• The exercise
Can you lay out every line of the entries below as a Markdown table, with the columns Row and Line, numbering each row and leaving out blank lines?

• Records provided
◇ ◇ ◇

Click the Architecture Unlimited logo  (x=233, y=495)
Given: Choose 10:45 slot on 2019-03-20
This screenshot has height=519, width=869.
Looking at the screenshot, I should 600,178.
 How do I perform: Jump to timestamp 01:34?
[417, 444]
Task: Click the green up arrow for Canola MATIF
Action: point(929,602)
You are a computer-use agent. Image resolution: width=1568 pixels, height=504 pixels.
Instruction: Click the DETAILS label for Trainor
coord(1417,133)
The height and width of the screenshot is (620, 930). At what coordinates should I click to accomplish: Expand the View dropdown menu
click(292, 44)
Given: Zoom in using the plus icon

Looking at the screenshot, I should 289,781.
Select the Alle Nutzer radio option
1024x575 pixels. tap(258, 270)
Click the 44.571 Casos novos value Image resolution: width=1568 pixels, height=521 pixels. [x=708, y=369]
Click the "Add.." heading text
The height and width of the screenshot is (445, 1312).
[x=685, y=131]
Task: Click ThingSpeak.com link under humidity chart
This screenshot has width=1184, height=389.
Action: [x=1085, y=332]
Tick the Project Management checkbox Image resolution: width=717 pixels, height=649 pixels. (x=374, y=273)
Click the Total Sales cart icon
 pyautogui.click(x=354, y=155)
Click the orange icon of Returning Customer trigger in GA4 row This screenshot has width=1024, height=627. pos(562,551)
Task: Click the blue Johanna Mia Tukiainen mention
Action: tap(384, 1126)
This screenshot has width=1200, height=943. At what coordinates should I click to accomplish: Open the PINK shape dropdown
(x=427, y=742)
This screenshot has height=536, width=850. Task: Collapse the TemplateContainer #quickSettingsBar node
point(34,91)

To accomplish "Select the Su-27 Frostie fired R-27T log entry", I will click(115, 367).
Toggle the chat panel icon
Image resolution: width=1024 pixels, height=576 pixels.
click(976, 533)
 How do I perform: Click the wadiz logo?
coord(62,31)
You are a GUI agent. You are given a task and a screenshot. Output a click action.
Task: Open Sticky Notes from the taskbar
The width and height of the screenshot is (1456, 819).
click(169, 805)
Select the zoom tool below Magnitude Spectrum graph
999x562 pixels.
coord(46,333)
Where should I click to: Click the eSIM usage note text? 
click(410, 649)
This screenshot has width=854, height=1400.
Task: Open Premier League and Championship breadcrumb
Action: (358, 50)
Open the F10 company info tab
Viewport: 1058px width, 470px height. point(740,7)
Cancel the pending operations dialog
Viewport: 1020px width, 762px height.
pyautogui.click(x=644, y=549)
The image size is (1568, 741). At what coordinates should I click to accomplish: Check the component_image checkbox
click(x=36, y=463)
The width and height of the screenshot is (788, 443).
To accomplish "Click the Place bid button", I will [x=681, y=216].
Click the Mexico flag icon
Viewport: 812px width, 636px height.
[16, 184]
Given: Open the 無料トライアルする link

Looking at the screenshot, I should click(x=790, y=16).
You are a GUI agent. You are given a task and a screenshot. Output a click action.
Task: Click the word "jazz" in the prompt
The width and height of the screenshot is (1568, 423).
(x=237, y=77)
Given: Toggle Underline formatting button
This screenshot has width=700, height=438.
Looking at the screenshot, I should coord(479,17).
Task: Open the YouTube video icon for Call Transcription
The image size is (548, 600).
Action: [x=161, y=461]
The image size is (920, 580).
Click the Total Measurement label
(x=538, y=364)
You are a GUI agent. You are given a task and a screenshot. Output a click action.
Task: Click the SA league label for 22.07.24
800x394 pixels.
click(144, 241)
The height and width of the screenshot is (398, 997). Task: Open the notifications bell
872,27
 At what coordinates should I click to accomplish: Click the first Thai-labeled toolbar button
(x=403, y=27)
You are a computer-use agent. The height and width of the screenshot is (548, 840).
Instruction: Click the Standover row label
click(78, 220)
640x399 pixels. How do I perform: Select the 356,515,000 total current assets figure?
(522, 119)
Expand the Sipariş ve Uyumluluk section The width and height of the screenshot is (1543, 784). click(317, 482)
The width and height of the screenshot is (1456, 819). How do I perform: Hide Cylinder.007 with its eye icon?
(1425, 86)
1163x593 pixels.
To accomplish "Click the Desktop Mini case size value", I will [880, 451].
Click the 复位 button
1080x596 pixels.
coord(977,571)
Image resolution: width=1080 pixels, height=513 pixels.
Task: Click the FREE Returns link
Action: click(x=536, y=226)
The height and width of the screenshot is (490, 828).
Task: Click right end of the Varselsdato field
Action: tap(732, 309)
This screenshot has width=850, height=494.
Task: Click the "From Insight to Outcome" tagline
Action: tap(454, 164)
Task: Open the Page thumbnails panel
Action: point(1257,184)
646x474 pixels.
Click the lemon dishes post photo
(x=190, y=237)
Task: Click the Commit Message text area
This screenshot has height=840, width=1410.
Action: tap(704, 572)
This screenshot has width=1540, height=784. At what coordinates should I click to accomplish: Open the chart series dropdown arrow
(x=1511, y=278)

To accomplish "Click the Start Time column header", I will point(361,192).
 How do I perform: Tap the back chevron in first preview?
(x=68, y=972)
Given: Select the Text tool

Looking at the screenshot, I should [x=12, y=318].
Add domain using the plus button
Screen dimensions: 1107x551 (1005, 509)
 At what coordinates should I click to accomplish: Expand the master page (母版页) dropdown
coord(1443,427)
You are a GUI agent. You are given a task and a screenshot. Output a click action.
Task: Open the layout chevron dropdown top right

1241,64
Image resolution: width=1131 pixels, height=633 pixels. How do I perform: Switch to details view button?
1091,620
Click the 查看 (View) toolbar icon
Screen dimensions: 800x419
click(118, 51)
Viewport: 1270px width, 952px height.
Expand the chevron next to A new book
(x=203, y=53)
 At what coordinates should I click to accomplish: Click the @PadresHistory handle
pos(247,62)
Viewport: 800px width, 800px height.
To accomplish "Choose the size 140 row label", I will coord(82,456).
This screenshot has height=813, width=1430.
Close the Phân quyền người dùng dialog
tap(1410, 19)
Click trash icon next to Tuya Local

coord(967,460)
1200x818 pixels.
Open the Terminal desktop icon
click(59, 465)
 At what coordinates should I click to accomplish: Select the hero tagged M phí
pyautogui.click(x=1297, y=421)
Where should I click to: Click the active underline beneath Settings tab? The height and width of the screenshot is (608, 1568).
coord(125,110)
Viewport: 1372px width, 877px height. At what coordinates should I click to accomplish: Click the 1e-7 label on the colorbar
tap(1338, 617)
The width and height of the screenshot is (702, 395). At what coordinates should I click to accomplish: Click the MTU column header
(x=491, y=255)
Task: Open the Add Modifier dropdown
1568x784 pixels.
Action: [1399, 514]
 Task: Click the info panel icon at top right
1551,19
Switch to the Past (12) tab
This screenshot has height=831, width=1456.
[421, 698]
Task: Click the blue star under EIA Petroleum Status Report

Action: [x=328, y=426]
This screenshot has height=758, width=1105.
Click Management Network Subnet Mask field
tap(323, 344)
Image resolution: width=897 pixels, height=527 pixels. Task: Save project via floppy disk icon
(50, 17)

◇ ◇ ◇

• Exercise result
| Row | Line |
|---|---|
| 1 | Click the Architecture Unlimited logo  (x=233, y=495) |
| 2 | Given: Choose 10:45 slot on 2019-03-20 |
| 3 | This screenshot has height=519, width=869. |
| 4 | Looking at the screenshot, I should 600,178. |
| 5 |  How do I perform: Jump to timestamp 01:34? |
| 6 | [417, 444] |
| 7 | Task: Click the green up arrow for Canola MATIF |
| 8 | Action: point(929,602) |
| 9 | You are a computer-use agent. Image resolution: width=1568 pixels, height=504 pixels. |
| 10 | Instruction: Click the DETAILS label for Trainor |
| 11 | coord(1417,133) |
| 12 | The height and width of the screenshot is (620, 930). At what coordinates should I click to accomplish: Expand the View dropdown menu |
| 13 | click(292, 44) |
| 14 | Given: Zoom in using the plus icon |
| 15 | Looking at the screenshot, I should 289,781. |
| 16 | Select the Alle Nutzer radio option |
| 17 | 1024x575 pixels. tap(258, 270) |
| 18 | Click the 44.571 Casos novos value Image resolution: width=1568 pixels, height=521 pixels. [x=708, y=369] |
| 19 | Click the "Add.." heading text |
| 20 | The height and width of the screenshot is (445, 1312). |
| 21 | [x=685, y=131] |
| 22 | Task: Click ThingSpeak.com link under humidity chart |
| 23 | This screenshot has width=1184, height=389. |
| 24 | Action: [x=1085, y=332] |
| 25 | Tick the Project Management checkbox Image resolution: width=717 pixels, height=649 pixels. (x=374, y=273) |
| 26 | Click the Total Sales cart icon |
| 27 |  pyautogui.click(x=354, y=155) |
| 28 | Click the orange icon of Returning Customer trigger in GA4 row This screenshot has width=1024, height=627. pos(562,551) |
| 29 | Task: Click the blue Johanna Mia Tukiainen mention |
| 30 | Action: tap(384, 1126) |
| 31 | This screenshot has width=1200, height=943. At what coordinates should I click to accomplish: Open the PINK shape dropdown |
| 32 | (x=427, y=742) |
| 33 | This screenshot has height=536, width=850. Task: Collapse the TemplateContainer #quickSettingsBar node |
| 34 | point(34,91) |
| 35 | To accomplish "Select the Su-27 Frostie fired R-27T log entry", I will click(115, 367). |
| 36 | Toggle the chat panel icon |
| 37 | Image resolution: width=1024 pixels, height=576 pixels. |
| 38 | click(976, 533) |
| 39 |  How do I perform: Click the wadiz logo? |
| 40 | coord(62,31) |
| 41 | You are a GUI agent. You are given a task and a screenshot. Output a click action. |
| 42 | Task: Open Sticky Notes from the taskbar |
| 43 | The width and height of the screenshot is (1456, 819). |
| 44 | click(169, 805) |
| 45 | Select the zoom tool below Magnitude Spectrum graph |
| 46 | 999x562 pixels. |
| 47 | coord(46,333) |
| 48 | Where should I click to: Click the eSIM usage note text?  |
| 49 | click(410, 649) |
| 50 | This screenshot has width=854, height=1400. |
| 51 | Task: Open Premier League and Championship breadcrumb |
| 52 | Action: (358, 50) |
| 53 | Open the F10 company info tab |
| 54 | Viewport: 1058px width, 470px height. point(740,7) |
| 55 | Cancel the pending operations dialog |
| 56 | Viewport: 1020px width, 762px height. |
| 57 | pyautogui.click(x=644, y=549) |
| 58 | The image size is (1568, 741). At what coordinates should I click to accomplish: Check the component_image checkbox |
| 59 | click(x=36, y=463) |
| 60 | The width and height of the screenshot is (788, 443). |
| 61 | To accomplish "Click the Place bid button", I will [x=681, y=216]. |
| 62 | Click the Mexico flag icon |
| 63 | Viewport: 812px width, 636px height. |
| 64 | [16, 184] |
| 65 | Given: Open the 無料トライアルする link |
| 66 | Looking at the screenshot, I should click(x=790, y=16). |
| 67 | You are a GUI agent. You are given a task and a screenshot. Output a click action. |
| 68 | Task: Click the word "jazz" in the prompt |
| 69 | The width and height of the screenshot is (1568, 423). |
| 70 | (x=237, y=77) |
| 71 | Given: Toggle Underline formatting button |
| 72 | This screenshot has width=700, height=438. |
| 73 | Looking at the screenshot, I should coord(479,17). |
| 74 | Task: Open the YouTube video icon for Call Transcription |
| 75 | The image size is (548, 600). |
| 76 | Action: [x=161, y=461] |
| 77 | The image size is (920, 580). |
| 78 | Click the Total Measurement label |
| 79 | (x=538, y=364) |
| 80 | You are a GUI agent. You are given a task and a screenshot. Output a click action. |
| 81 | Task: Click the SA league label for 22.07.24 |
| 82 | 800x394 pixels. |
| 83 | click(144, 241) |
| 84 | The height and width of the screenshot is (398, 997). Task: Open the notifications bell |
| 85 | 872,27 |
| 86 |  At what coordinates should I click to accomplish: Click the first Thai-labeled toolbar button |
| 87 | (x=403, y=27) |
| 88 | You are a computer-use agent. The height and width of the screenshot is (548, 840). |
| 89 | Instruction: Click the Standover row label |
| 90 | click(78, 220) |
| 91 | 640x399 pixels. How do I perform: Select the 356,515,000 total current assets figure? |
| 92 | (522, 119) |
| 93 | Expand the Sipariş ve Uyumluluk section The width and height of the screenshot is (1543, 784). click(317, 482) |
| 94 | The width and height of the screenshot is (1456, 819). How do I perform: Hide Cylinder.007 with its eye icon? |
| 95 | (1425, 86) |
| 96 | 1163x593 pixels. |
| 97 | To accomplish "Click the Desktop Mini case size value", I will [880, 451]. |
| 98 | Click the 复位 button |
| 99 | 1080x596 pixels. |
| 100 | coord(977,571) |
| 101 | Image resolution: width=1080 pixels, height=513 pixels. |
| 102 | Task: Click the FREE Returns link |
| 103 | Action: click(x=536, y=226) |
| 104 | The height and width of the screenshot is (490, 828). |
| 105 | Task: Click right end of the Varselsdato field |
| 106 | Action: tap(732, 309) |
| 107 | This screenshot has width=850, height=494. |
| 108 | Task: Click the "From Insight to Outcome" tagline |
| 109 | Action: tap(454, 164) |
| 110 | Task: Open the Page thumbnails panel |
| 111 | Action: point(1257,184) |
| 112 | 646x474 pixels. |
| 113 | Click the lemon dishes post photo |
| 114 | (x=190, y=237) |
| 115 | Task: Click the Commit Message text area |
| 116 | This screenshot has height=840, width=1410. |
| 117 | Action: tap(704, 572) |
| 118 | This screenshot has width=1540, height=784. At what coordinates should I click to accomplish: Open the chart series dropdown arrow |
| 119 | (x=1511, y=278) |
| 120 | To accomplish "Click the Start Time column header", I will point(361,192). |
| 121 |  How do I perform: Tap the back chevron in first preview? |
| 122 | (x=68, y=972) |
| 123 | Given: Select the Text tool |
| 124 | Looking at the screenshot, I should [x=12, y=318]. |
| 125 | Add domain using the plus button |
| 126 | Screen dimensions: 1107x551 (1005, 509) |
| 127 |  At what coordinates should I click to accomplish: Expand the master page (母版页) dropdown |
| 128 | coord(1443,427) |
| 129 | You are a GUI agent. You are given a task and a screenshot. Output a click action. |
| 130 | Task: Open the layout chevron dropdown top right |
| 131 | 1241,64 |
| 132 | Image resolution: width=1131 pixels, height=633 pixels. How do I perform: Switch to details view button? |
| 133 | 1091,620 |
| 134 | Click the 查看 (View) toolbar icon |
| 135 | Screen dimensions: 800x419 |
| 136 | click(118, 51) |
| 137 | Viewport: 1270px width, 952px height. |
| 138 | Expand the chevron next to A new book |
| 139 | (x=203, y=53) |
| 140 |  At what coordinates should I click to accomplish: Click the @PadresHistory handle |
| 141 | pos(247,62) |
| 142 | Viewport: 800px width, 800px height. |
| 143 | To accomplish "Choose the size 140 row label", I will coord(82,456). |
| 144 | This screenshot has height=813, width=1430. |
| 145 | Close the Phân quyền người dùng dialog |
| 146 | tap(1410, 19) |
| 147 | Click trash icon next to Tuya Local |
| 148 | coord(967,460) |
| 149 | 1200x818 pixels. |
| 150 | Open the Terminal desktop icon |
| 151 | click(59, 465) |
| 152 |  At what coordinates should I click to accomplish: Select the hero tagged M phí |
| 153 | pyautogui.click(x=1297, y=421) |
| 154 | Where should I click to: Click the active underline beneath Settings tab? The height and width of the screenshot is (608, 1568). |
| 155 | coord(125,110) |
| 156 | Viewport: 1372px width, 877px height. At what coordinates should I click to accomplish: Click the 1e-7 label on the colorbar |
| 157 | tap(1338, 617) |
| 158 | The width and height of the screenshot is (702, 395). At what coordinates should I click to accomplish: Click the MTU column header |
| 159 | (x=491, y=255) |
| 160 | Task: Open the Add Modifier dropdown |
| 161 | 1568x784 pixels. |
| 162 | Action: [1399, 514] |
| 163 |  Task: Click the info panel icon at top right |
| 164 | 1551,19 |
| 165 | Switch to the Past (12) tab |
| 166 | This screenshot has height=831, width=1456. |
| 167 | [421, 698] |
| 168 | Task: Click the blue star under EIA Petroleum Status Report |
| 169 | Action: [x=328, y=426] |
| 170 | This screenshot has height=758, width=1105. |
| 171 | Click Management Network Subnet Mask field |
| 172 | tap(323, 344) |
| 173 | Image resolution: width=897 pixels, height=527 pixels. Task: Save project via floppy disk icon |
| 174 | (50, 17) |